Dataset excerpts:
• • •
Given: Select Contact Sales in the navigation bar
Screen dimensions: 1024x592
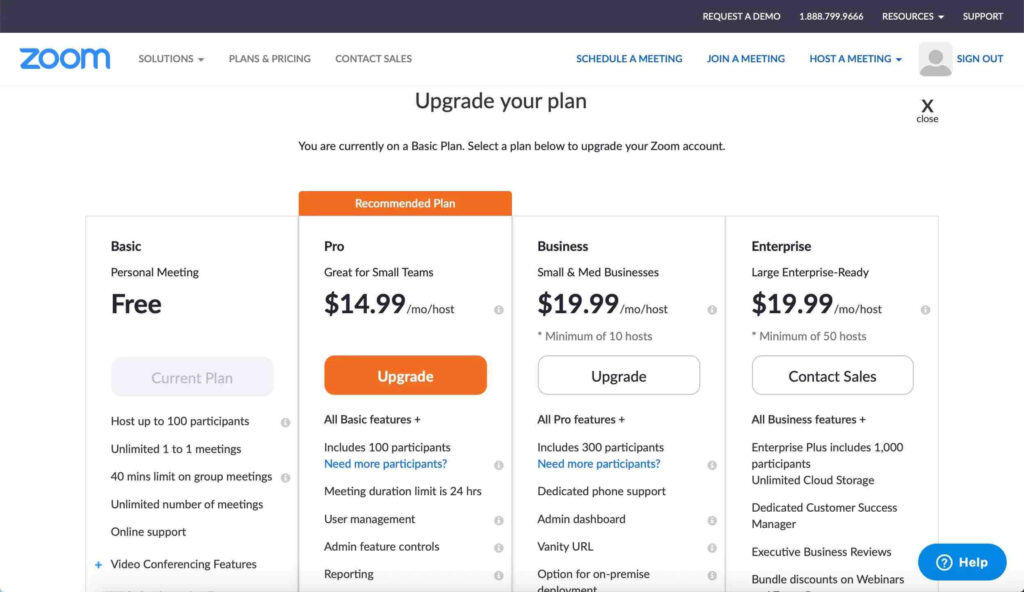Looking at the screenshot, I should (373, 58).
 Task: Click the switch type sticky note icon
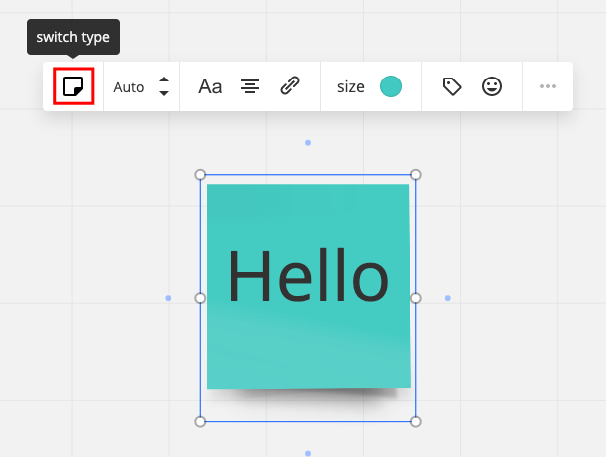[73, 86]
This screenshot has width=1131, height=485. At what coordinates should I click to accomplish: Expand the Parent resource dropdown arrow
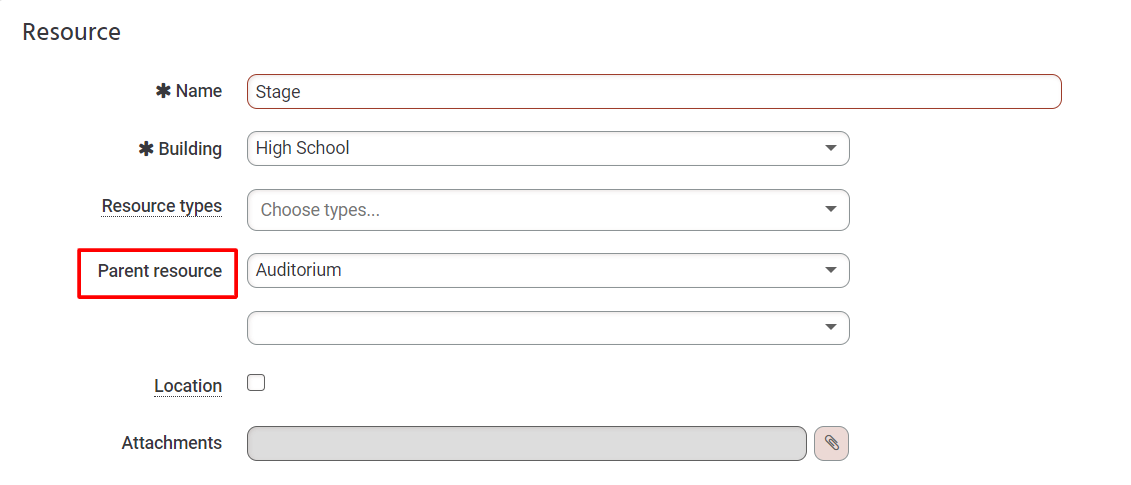point(830,270)
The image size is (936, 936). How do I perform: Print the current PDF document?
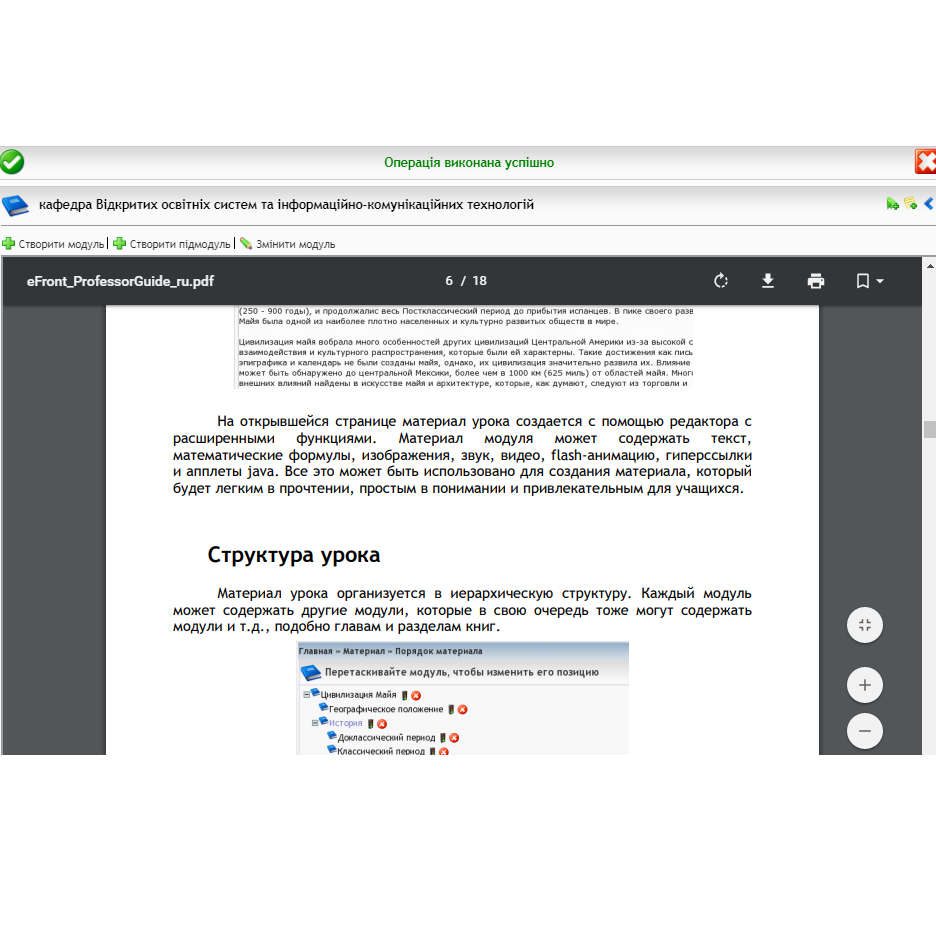[815, 281]
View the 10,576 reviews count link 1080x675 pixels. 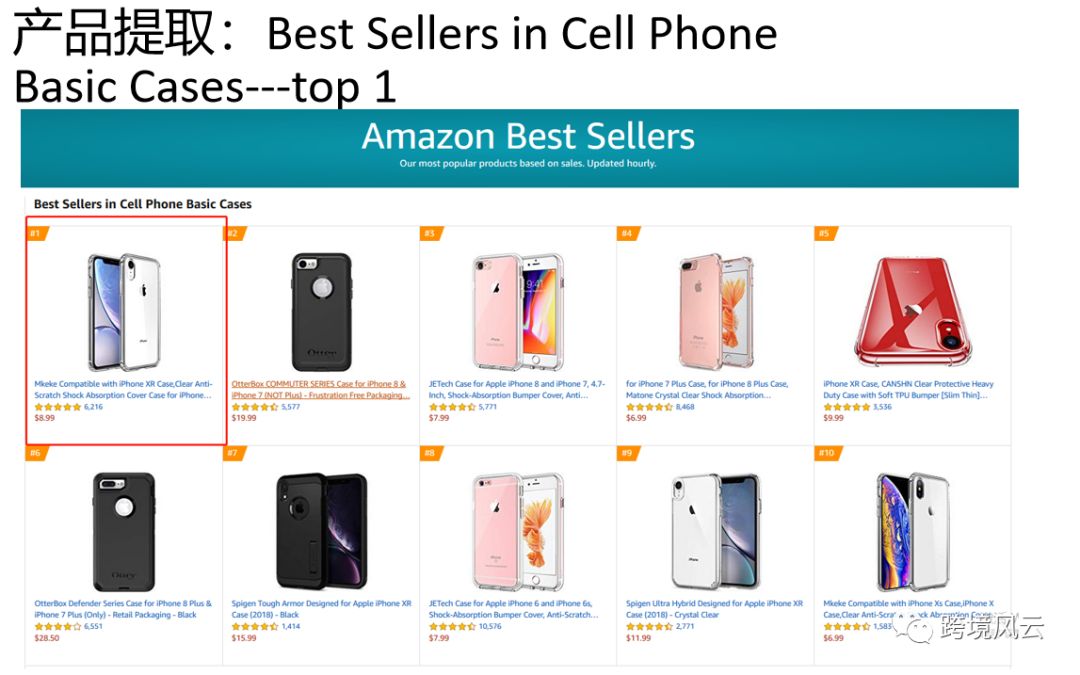tap(490, 627)
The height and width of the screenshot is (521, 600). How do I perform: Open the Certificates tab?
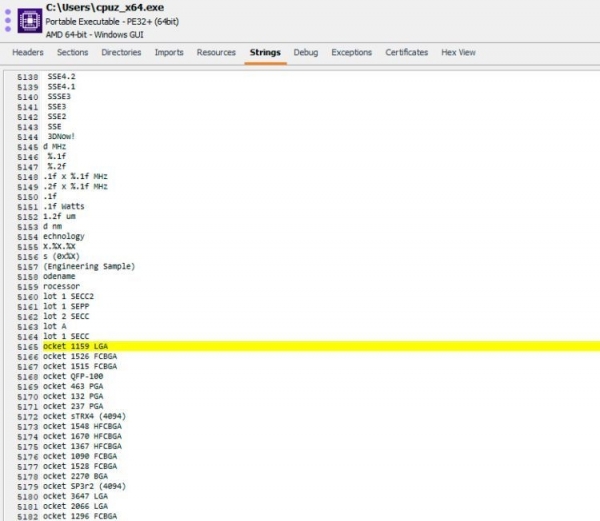click(x=406, y=52)
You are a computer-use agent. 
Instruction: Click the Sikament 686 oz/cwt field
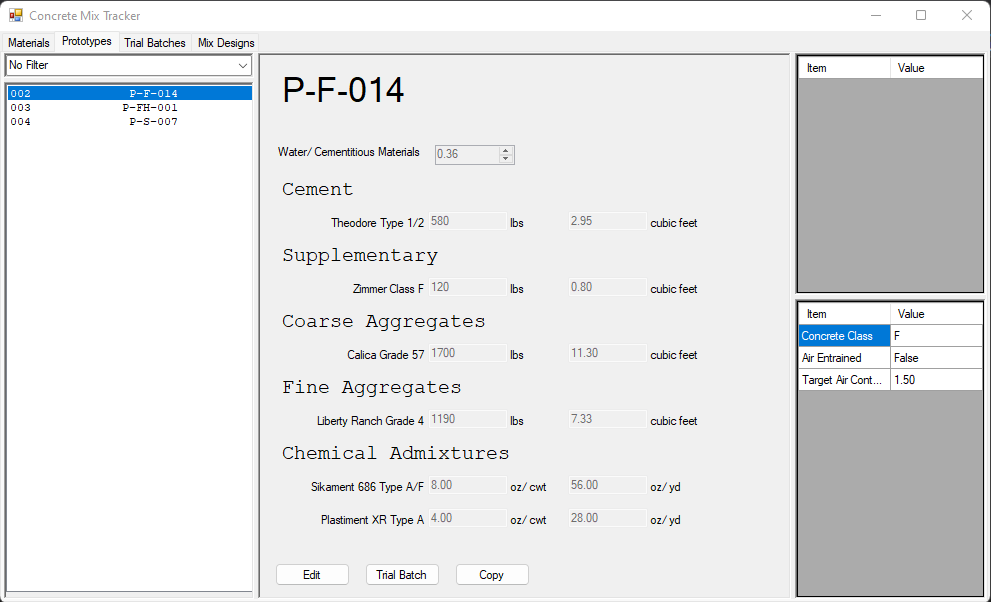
• • •
▶ _PROBLEM TO WORK ON_: Please write out exactly the lines from the one containing "You are a computer-use agent." through the last line of the records above, and leave out any pictures.

▶ _ANSWER TO THIS PROBLEM_:
You are a computer-use agent. 
Instruction: Click the Sikament 686 oz/cwt field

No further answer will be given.